LECHE Y MIEL

TODO tiempo pasado fue mejor”, exhalan con nostalgia los abuelos; pero también los hombres y mujeres entrados en años. Hay algo de cierto en esa proposición popular, si comparamos los años idílicos en que se respetaba a los ancianos y a las instituciones públicas y privadas, con los días aciagos que corren en la actualidad, en que nadie pareciera respetar a nadie, por aquello de la violencia cotidiana y las diferencias aparentemente ideológicas, que en algunos casos podrían ser personales.
El problema con la sentencia popular anterior es que pareciera cerrarle las puertas a toda esperanza presente y futura, que es algo consubstancial a las personas de todas las épocas y regiones. La esperanza es lo más parecido a la fe inconmovible. Porque sin esperanza les resulta casi imposible vivir a todas las personas que sienten que contienen en su interior un alma o un espíritu, de los cuales han hablado los sabios.
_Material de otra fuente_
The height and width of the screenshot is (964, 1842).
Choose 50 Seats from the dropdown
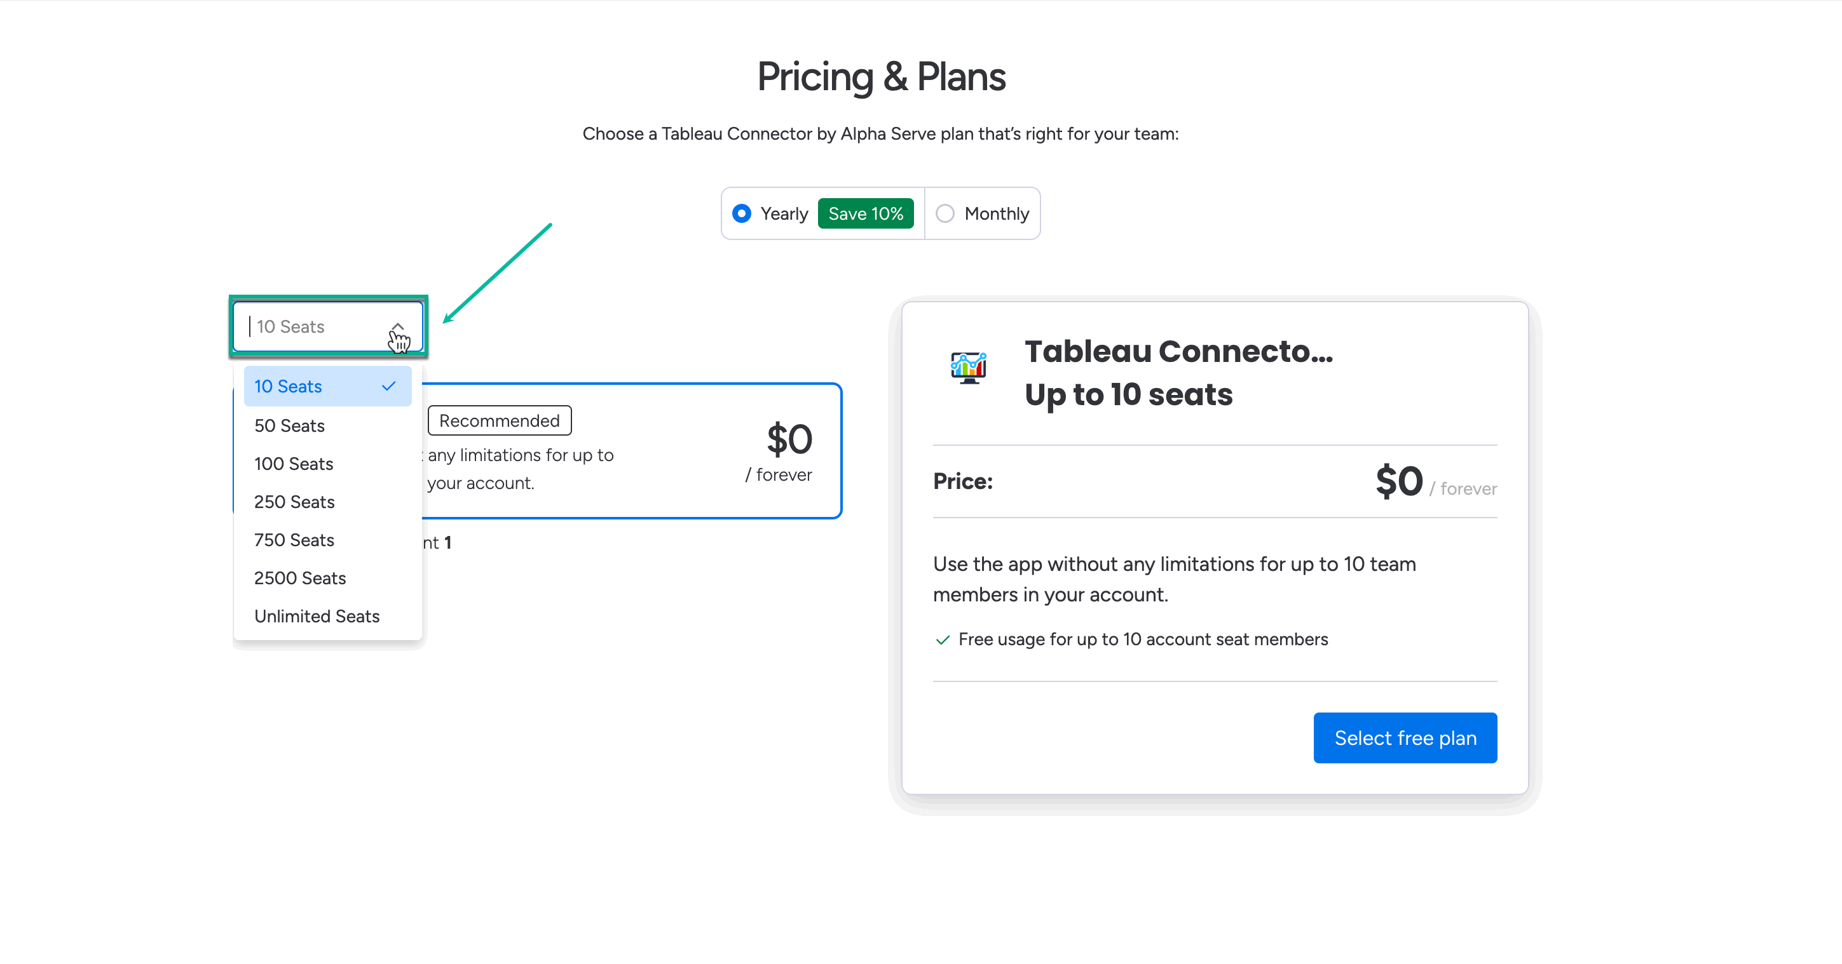tap(289, 425)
Esto incluye a los hondureños de los diferentes estratos sociales, que en determinados momentos parecieran encontrarse en callejones sin posibles salidas, cuando menos en los primeros análisis sobre los más graves problemas del país a lo largo y ancho de su historia.
Naturalmente que en el intenso camino de la vida individual y social, se presentan falsas esperanzas, con las cuales los inconscientes desean engatusar a los demás. Pero ese posible escollo no es pretexto para abandonar la esperanza que algún día cercano o remoto el hondureño podrá gozar de estabilidad económica y de libertad completa para abrazar con pluralismo, y tolerancia, las ideas bienhechoras; las más altas actividades científicas; y los emprendedurismos económicos para lograr un nivel de vida superior, con libertad de imprenta incluida, y con espacios abiertos para el librepensamiento, sin menoscabo de las diversas religiones fraternas. Es decir, un país que tenga un refugio adecuado para cada uno de sus ciudadanos. En donde se pueda vivir y morir en paz, sin apremios y sobresaltos excesivos.
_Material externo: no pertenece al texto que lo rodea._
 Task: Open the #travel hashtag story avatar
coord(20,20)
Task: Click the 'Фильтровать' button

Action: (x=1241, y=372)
Honduras, por sus ventajas tropicales, y pese a los huracanes y otros siniestros de la naturaleza, podría convertirse, con trabajo paciente, creativo y competitivo, en una tierra en donde “mane la leche y la miel”. Comprendemos que se trata de una utopía, pues en los días que corren se percibe cierta oscuridad. La gente humilde está confusa respecto de los acontecimientos presentes y del mismo porvenir. Pero, por regla general, después de la confusión viene la calma, y, como decía un estadista oriental milenario, “un gran desorden bajo los cielos, conduce a un gran orden bajo los cielos”. Y “no hay mal que dure cien años ni cuerpo que lo resista”, para rematar con otro proverbio popular.
Nuestro país posee riquezas tangibles e intangibles que están como a la espera de las manos laboriosas de los hombres y mujeres de todas las edades. Si no hemos despegado es porque se han atravesado obstáculos relacionados con la cultura de la pobreza y con el viejo modelo de propiedad agraria, que se ha agigantado en el horizonte de la República, razón por la cual tal modelo es injusto, improductivo y generador de hambre y de migraciones internas y externas, que a su vez exhiben facetas positivas y negativas, tal como lo hemos experimentado en los últimos años.
La leche y la miel son buenas metáforas bíblicas para incentivar a la gente a que siga los derroteros que aconsejan las personas más brillantes del país. Decimos lo anterior porque los consejos pueden llover como granizos de fuego, ya que algunos de los consejeros podrían desencadenar desgracias irreparables en la familia hondureña, aprovechando las malas o equivocadas lecturas que ciertas personas, por analfabetismo o con segundas intenciones, podrían estar haciendo de la realidad nacional. En todo caso la formidable esperanza se mantiene hasta el final.